== TRY IT ==
The data below holds a line containing "You are a computer-use" and a line containing "Instruction: Click the Slovakia flag icon"; please quote exactly those two lines and every line between them, and nothing else.

== DATA TO USE ==
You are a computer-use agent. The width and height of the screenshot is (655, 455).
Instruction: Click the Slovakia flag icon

==

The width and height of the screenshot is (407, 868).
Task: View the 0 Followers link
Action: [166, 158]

== OUTPUT FOR THIS EXERCISE ==
You are a computer-use agent. The width and height of the screenshot is (655, 455).
Instruction: Click the Slovakia flag icon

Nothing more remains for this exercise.